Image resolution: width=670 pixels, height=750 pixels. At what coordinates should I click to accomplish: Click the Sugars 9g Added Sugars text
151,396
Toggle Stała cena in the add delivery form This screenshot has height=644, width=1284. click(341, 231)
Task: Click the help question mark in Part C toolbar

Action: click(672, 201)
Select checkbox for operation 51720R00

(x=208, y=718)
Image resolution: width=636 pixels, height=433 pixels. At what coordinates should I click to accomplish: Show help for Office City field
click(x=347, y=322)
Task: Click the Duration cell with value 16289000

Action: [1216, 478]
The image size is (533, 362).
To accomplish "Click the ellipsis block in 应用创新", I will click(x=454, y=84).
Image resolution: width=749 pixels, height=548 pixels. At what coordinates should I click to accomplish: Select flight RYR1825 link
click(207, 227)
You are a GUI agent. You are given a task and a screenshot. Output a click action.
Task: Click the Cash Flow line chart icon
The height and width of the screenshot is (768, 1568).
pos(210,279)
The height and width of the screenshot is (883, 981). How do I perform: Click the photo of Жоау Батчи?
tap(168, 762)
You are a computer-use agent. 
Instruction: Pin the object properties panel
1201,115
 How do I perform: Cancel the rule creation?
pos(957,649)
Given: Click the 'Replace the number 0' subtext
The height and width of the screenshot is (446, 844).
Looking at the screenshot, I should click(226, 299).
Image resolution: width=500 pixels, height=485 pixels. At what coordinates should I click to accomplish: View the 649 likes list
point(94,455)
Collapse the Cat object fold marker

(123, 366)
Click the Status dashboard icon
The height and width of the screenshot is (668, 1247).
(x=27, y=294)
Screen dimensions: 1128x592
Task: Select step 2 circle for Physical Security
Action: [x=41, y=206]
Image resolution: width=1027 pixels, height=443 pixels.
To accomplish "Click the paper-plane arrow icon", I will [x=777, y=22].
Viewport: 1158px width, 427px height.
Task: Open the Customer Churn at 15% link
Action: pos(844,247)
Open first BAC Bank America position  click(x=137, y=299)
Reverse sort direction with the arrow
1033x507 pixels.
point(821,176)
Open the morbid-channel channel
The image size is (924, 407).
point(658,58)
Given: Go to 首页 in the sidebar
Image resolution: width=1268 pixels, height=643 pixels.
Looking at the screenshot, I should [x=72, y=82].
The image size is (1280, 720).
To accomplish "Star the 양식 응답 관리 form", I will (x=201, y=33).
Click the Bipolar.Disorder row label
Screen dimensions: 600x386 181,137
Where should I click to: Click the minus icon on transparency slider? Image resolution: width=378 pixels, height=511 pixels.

== PROBLEM DETAILS ==
No line before the one with "The image size is (1280, 720)." belongs in the answer; copy that line and the rest of the records exactly.

== RESPONSE TO THIS EXERCISE ==
The image size is (1280, 720).
To accomplish "Star the 양식 응답 관리 form", I will (x=201, y=33).
Click the Bipolar.Disorder row label
Screen dimensions: 600x386 181,137
Where should I click to: Click the minus icon on transparency slider? Image resolution: width=378 pixels, height=511 pixels.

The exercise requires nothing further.